Is the next generation of young Canadians aware of the advantage it has in having this linguistic duality?

10:35 a.m.

Director and Associate Dean, Official Languages and Bilingualism Institute, University of Ottawa

Richard Clément

You are asking me a question that would require research.

10:35 a.m.

Conservative

Jacques Gourde Lotbinière—Chutes-de-la-Chaudière, QC

If you could do it, that would be great.

10:35 a.m.

Director and Associate Dean, Official Languages and Bilingualism Institute, University of Ottawa

Richard Clément

I notice that more and more young people, certainly in university, are interested not only in English and French, but also in other languages. We have a globalization and modern languages program, for example, which is extremely popular.

I completely agree with you. I think the new generation sees beyond English and French. Now, how do we promote that? It might be necessary to create a national campaign that would present Canada as a world player that has tentacles everywhere.

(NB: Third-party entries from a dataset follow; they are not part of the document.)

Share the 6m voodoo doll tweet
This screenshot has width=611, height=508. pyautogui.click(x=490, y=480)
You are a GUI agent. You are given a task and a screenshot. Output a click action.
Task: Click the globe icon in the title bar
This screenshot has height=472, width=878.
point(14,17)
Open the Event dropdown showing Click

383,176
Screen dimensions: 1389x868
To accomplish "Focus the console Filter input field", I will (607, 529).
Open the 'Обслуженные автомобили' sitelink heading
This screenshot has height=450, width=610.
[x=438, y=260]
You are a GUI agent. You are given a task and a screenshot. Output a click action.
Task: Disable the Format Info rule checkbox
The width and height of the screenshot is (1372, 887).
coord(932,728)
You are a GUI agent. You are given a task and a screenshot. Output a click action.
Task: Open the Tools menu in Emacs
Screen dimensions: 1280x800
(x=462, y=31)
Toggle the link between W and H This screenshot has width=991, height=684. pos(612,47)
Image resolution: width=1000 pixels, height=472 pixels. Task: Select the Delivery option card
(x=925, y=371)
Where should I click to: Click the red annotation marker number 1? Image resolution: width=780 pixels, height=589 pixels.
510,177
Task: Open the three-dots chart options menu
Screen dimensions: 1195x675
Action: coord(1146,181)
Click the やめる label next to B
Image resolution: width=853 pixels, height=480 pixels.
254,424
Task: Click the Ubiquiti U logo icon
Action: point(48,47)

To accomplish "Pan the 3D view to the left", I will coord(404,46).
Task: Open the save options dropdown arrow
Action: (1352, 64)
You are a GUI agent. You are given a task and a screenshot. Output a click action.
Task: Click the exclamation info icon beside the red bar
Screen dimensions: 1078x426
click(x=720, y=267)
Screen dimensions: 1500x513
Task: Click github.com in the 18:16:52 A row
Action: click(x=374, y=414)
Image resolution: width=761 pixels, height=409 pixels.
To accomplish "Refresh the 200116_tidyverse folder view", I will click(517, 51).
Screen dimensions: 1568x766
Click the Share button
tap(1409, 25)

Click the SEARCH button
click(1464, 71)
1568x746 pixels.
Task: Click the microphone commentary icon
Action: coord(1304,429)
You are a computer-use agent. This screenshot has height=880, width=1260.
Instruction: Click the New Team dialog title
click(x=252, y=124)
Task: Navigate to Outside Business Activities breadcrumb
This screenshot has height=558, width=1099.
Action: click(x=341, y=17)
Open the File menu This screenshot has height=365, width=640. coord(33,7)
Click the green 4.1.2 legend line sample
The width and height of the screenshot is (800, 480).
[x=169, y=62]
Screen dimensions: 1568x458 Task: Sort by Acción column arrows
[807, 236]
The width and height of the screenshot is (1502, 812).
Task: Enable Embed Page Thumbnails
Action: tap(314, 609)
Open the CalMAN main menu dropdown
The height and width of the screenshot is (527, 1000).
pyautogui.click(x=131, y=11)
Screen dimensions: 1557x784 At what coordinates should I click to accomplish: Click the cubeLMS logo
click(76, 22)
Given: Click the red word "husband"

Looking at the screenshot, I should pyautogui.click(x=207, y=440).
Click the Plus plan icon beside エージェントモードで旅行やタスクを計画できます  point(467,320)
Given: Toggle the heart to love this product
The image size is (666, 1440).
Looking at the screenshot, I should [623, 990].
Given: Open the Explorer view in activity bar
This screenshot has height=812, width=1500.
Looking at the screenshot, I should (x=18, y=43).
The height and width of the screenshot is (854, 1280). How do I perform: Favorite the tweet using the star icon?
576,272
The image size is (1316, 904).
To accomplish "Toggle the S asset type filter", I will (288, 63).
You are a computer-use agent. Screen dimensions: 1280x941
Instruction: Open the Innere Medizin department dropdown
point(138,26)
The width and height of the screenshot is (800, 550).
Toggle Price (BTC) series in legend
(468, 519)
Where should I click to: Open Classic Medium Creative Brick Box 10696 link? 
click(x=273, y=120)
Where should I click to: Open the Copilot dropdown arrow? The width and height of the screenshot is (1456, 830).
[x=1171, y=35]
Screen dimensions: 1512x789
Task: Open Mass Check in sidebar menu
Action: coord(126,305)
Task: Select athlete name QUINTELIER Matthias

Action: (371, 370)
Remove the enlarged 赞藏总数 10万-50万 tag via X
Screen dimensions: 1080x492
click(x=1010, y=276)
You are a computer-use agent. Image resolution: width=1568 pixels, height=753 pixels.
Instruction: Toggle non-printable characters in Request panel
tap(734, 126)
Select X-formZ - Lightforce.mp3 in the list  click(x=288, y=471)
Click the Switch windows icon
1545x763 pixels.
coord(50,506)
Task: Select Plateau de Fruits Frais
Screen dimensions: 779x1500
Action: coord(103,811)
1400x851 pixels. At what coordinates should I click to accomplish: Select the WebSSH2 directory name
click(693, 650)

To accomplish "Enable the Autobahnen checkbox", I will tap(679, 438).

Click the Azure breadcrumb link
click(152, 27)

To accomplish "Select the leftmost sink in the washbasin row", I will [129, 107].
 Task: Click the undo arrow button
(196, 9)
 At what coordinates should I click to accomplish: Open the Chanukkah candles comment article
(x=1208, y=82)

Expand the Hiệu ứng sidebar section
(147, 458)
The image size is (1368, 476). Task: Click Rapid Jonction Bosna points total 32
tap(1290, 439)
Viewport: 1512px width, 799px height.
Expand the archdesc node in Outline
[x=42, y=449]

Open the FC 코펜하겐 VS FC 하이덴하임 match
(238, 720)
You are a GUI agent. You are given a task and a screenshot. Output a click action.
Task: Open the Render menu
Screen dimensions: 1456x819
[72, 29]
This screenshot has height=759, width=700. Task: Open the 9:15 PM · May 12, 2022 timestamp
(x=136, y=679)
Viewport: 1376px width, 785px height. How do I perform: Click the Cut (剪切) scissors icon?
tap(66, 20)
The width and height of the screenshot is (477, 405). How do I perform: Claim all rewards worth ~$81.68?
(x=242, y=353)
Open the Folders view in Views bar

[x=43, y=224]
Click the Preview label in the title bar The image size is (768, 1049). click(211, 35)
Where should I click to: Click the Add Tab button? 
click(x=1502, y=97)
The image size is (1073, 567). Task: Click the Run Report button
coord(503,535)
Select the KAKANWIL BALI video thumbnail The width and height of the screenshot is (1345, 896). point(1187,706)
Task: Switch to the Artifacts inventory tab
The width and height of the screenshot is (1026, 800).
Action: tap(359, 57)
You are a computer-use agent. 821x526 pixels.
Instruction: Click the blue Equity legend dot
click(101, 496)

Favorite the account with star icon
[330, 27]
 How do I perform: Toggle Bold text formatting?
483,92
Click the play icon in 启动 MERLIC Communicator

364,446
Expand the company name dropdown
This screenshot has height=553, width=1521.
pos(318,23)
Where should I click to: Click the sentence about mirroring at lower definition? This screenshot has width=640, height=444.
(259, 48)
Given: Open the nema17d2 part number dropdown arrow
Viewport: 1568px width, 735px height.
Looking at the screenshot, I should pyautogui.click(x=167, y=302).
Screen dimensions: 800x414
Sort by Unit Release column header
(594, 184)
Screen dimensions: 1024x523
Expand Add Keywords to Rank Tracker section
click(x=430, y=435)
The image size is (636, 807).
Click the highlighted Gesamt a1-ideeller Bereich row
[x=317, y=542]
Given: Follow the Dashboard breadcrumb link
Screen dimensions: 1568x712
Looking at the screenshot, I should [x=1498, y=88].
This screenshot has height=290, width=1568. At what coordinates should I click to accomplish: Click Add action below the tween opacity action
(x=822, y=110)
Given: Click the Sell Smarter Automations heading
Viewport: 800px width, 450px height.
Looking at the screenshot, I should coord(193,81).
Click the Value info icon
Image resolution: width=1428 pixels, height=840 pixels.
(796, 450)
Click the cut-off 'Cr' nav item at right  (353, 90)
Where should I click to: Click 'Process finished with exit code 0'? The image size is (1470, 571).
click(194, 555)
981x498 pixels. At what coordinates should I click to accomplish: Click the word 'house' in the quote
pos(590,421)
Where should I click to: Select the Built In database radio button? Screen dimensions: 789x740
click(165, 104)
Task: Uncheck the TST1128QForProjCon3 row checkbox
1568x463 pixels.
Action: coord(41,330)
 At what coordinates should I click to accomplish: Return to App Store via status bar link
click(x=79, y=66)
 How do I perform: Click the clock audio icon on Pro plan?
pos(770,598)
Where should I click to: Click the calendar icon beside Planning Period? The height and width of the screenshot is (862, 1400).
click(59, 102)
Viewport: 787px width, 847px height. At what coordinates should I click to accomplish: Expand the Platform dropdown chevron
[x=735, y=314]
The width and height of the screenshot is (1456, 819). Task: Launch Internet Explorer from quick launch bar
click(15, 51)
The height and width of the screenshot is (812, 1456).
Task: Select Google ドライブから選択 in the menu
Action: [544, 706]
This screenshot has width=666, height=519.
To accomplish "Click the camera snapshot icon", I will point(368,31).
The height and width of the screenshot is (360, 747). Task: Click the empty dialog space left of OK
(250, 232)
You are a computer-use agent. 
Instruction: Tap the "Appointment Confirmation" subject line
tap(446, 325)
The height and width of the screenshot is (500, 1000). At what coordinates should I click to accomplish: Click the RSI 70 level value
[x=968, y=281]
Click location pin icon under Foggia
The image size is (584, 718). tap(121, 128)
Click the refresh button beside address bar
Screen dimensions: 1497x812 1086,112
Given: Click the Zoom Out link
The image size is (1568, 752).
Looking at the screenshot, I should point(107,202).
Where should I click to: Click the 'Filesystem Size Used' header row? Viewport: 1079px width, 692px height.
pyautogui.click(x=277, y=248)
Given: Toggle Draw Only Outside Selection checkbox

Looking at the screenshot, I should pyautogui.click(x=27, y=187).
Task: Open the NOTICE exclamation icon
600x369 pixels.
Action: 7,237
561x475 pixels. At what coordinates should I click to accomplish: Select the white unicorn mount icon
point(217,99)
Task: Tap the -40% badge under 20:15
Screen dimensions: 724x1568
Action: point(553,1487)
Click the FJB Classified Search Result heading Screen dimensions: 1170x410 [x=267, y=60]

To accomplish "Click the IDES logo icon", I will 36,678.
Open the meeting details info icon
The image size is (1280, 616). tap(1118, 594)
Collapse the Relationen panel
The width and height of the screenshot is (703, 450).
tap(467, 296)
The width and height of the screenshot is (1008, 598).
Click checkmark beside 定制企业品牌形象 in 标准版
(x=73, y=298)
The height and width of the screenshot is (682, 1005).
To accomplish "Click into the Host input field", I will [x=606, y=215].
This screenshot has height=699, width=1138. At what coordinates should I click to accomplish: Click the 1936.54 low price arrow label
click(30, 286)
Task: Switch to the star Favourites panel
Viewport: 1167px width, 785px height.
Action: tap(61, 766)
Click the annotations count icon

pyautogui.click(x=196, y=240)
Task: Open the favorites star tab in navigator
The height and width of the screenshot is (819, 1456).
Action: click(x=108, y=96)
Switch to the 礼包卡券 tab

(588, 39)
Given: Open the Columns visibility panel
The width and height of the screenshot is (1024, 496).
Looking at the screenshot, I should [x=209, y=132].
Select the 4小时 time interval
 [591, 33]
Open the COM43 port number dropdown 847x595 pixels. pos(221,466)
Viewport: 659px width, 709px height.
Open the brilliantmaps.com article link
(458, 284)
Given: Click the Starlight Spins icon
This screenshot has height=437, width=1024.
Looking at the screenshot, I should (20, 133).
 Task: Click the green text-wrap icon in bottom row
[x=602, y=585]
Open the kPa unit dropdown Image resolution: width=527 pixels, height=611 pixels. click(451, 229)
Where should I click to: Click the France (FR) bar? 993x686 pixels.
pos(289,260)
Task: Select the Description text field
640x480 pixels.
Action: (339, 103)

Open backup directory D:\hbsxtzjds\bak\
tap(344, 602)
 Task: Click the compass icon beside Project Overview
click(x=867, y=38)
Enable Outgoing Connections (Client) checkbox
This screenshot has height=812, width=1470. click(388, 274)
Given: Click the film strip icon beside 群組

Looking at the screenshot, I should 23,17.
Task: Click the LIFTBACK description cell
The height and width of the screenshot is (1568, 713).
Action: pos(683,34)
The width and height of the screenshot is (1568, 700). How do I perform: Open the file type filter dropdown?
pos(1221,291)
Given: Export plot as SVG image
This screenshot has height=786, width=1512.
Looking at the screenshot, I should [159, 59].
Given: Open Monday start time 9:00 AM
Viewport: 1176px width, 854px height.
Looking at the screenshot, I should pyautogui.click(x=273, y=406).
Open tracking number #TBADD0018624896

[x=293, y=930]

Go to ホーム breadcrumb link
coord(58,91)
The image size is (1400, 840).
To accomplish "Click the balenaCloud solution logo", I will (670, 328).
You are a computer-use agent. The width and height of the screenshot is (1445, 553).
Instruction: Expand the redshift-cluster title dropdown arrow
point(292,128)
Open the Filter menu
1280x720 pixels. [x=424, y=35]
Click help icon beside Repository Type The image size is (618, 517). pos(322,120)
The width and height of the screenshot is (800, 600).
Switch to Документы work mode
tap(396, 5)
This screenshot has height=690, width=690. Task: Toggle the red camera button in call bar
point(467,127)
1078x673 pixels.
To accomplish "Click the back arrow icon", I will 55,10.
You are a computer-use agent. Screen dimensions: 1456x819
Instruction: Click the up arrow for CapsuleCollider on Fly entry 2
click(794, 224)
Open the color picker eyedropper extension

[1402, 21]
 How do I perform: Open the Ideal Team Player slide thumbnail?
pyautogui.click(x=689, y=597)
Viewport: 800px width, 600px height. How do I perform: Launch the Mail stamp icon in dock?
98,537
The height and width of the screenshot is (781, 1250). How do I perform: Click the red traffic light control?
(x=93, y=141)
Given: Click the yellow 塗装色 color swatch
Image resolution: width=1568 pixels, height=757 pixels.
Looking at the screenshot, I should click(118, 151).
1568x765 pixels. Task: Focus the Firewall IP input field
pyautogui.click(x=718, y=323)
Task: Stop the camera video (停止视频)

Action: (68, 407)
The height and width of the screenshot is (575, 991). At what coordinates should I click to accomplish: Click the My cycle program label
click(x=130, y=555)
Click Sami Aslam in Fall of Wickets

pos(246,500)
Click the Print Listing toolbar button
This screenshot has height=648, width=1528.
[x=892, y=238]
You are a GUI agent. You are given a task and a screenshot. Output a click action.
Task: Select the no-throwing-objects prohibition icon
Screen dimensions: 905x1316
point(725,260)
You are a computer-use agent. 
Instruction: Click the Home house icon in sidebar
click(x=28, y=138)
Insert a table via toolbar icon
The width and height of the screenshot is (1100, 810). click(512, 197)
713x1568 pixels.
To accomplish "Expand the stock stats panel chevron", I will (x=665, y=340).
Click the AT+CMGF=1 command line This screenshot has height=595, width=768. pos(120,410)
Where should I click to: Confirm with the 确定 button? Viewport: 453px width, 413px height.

There isn't any promotion of that type currently, but that could be a way of doing it. The reasons we could present would certainly be very pragmatic. Young people understand that pretty quickly, but we also need to present other reasons that will sustain their motivation. As I was saying, this motivation is more about culture or integration than pragmatism.

10:35 a.m.

Conservative

Jacques Gourde Lotbinière—Chutes-de-la-Chaudière, QC

Other organizations of course still defend minority francophone or anglophone communities, but almost all of your members are bilingual and their children are more naturally bilingual. Given this advantage they naturally have, how do they see the future of our country?

I understand that it is important, within a community, to defend minority francophones and vice versa, but they have an advantage. Are they aware of the advantage they have in their community and the fact that they can provide other advantages to their community and to each province?

10:35 a.m.

President, Fédération des communautés francophones et acadienne du Canada

Marie-France Kenny

In our communities, there is the whole issue of passing on the language. There are many families with exogamous unions, where one parent is anglophone and the other is francophone. It is very difficult. There are some myths, but I have to tell you that in a number of our communities, there are awareness campaigns that promote education in French for rights-holders.

We say that we want our children to speak English, but they will learn it on the fly from their environment. They won't need to learn it because it is spoken everywhere, at the bank, on the street, at the corner store. So education in French is important. There are awareness campaigns done provincially or locally to promote francophone schools for rights-holders, but also for immersion schools for non-rights-holders, that is anglophones.

We have already told the committee that it would be important, as was said, to have a national strategy to promote linguistic duality and to tell rights-holders across the country, in Quebec and outside it, that they have a right to education in French or in English in Quebec, that they have a right to education in the other language, in immersion or through different programs. It is important both for our youth and for young anglophones who want to learn French.

10:35 a.m.

Conservative

The Chair Michael Chong

Thank you.

Ms. Michaud, you have the floor.

10:35 a.m.

NDP

Élaine Michaud Portneuf—Jacques-Cartier, QC

Thank you very much, Mr. Chair.

I have questions for the representatives of the University of Ottawa. I found your presentation very interesting. It fits with some presentations we've heard over the past weeks that mentioned, of course, the importance of research.

One of those witnesses was Mr. Éric Forgues, of the Canadian Institute for Research on Linguistic Minorities. He spoke among other things about the importance of creating a culture of research into official languages within the different levels of government.

Could you share with us your point of view on the ways the roadmap could contribute to creating that culture in a future edition?